→ **Action item**
Set down all of the data exactly. Pictures stay out of the copy.
*** Supplied entries
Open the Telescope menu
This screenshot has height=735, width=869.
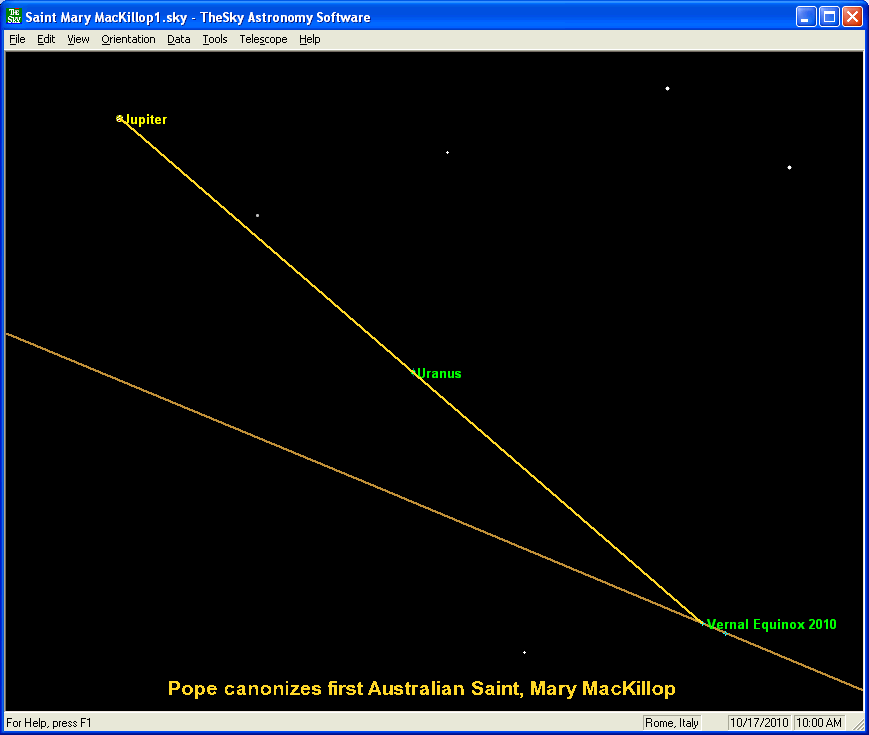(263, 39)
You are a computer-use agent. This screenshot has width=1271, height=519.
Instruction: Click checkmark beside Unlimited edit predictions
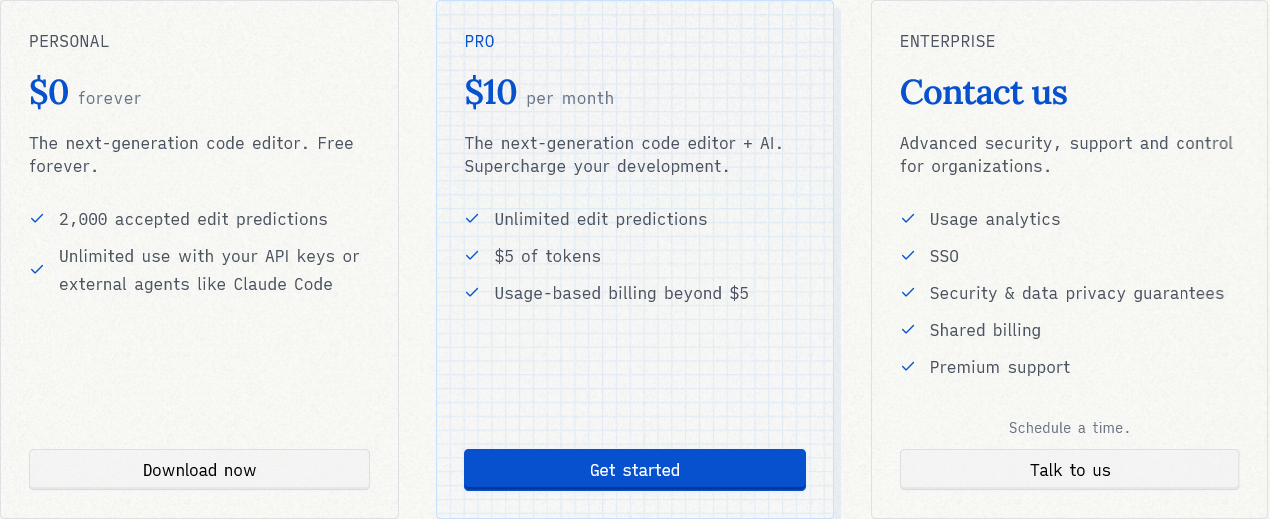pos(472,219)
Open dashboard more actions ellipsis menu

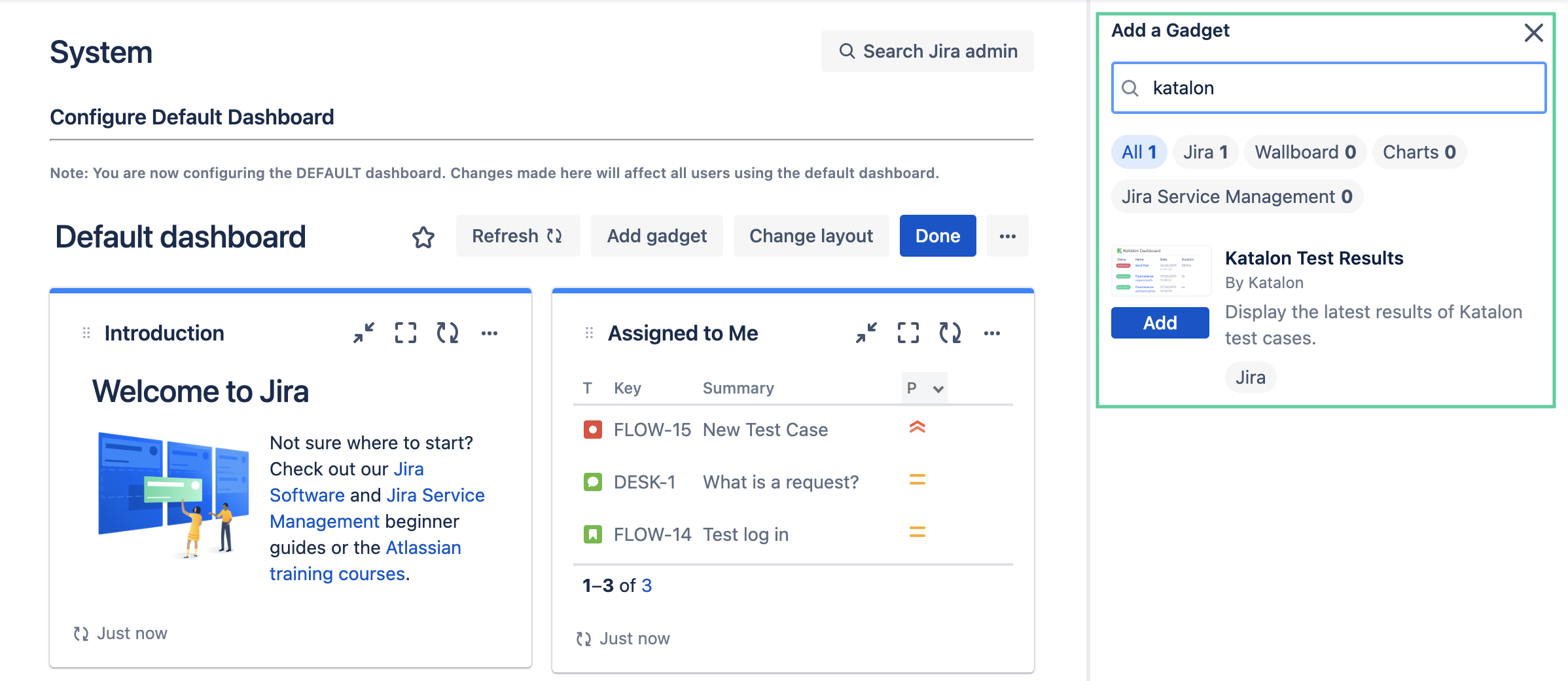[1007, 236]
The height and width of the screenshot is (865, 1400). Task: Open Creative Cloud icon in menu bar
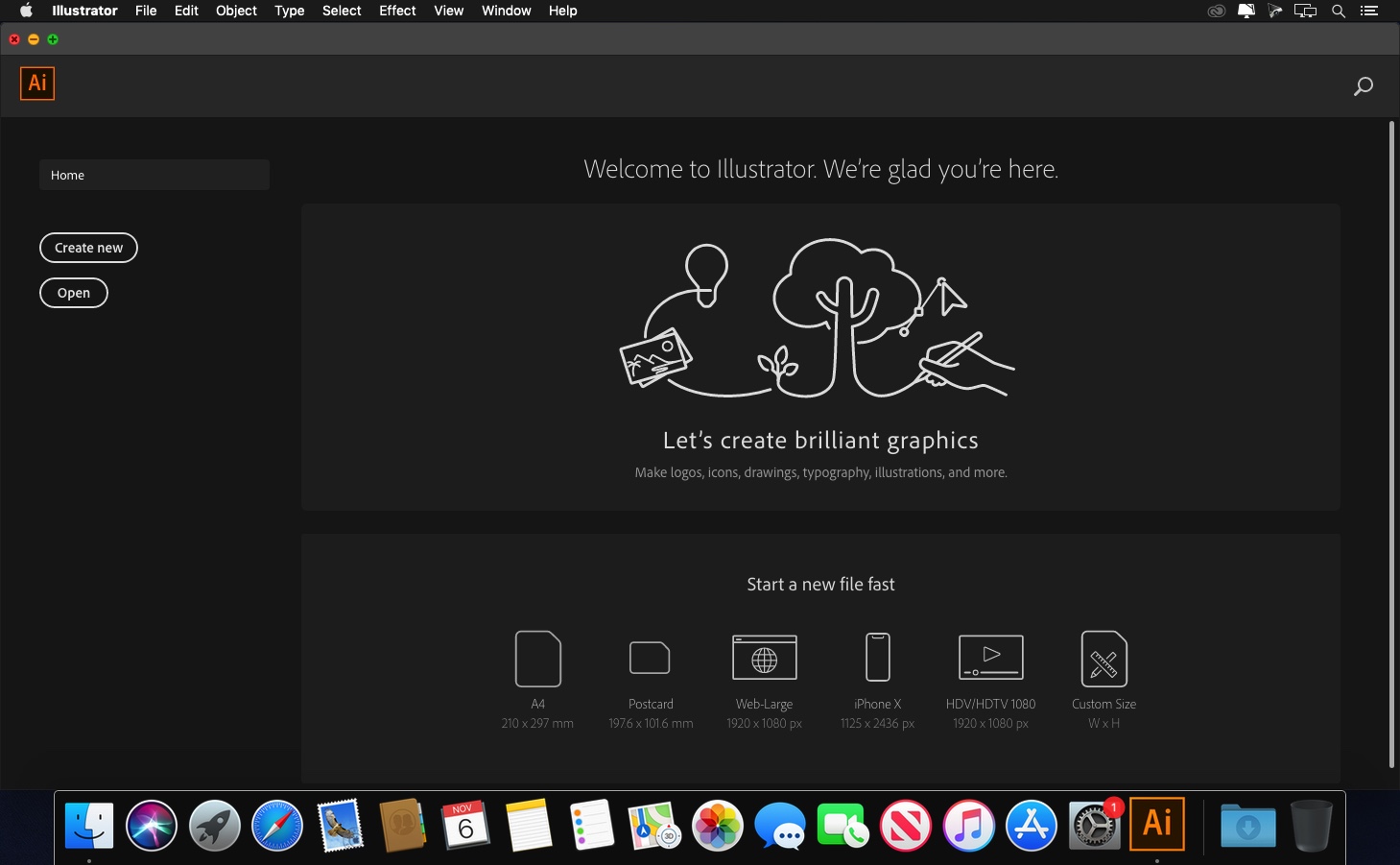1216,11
******
→ **Your response**
Open the Telescope menu
This screenshot has height=735, width=869.
(263, 39)
You are a computer-use agent. This screenshot has width=1271, height=519.
Instruction: Click checkmark beside Unlimited edit predictions
pos(472,219)
Open dashboard more actions ellipsis menu

[1007, 236]
The height and width of the screenshot is (865, 1400). Task: Open Creative Cloud icon in menu bar
1216,11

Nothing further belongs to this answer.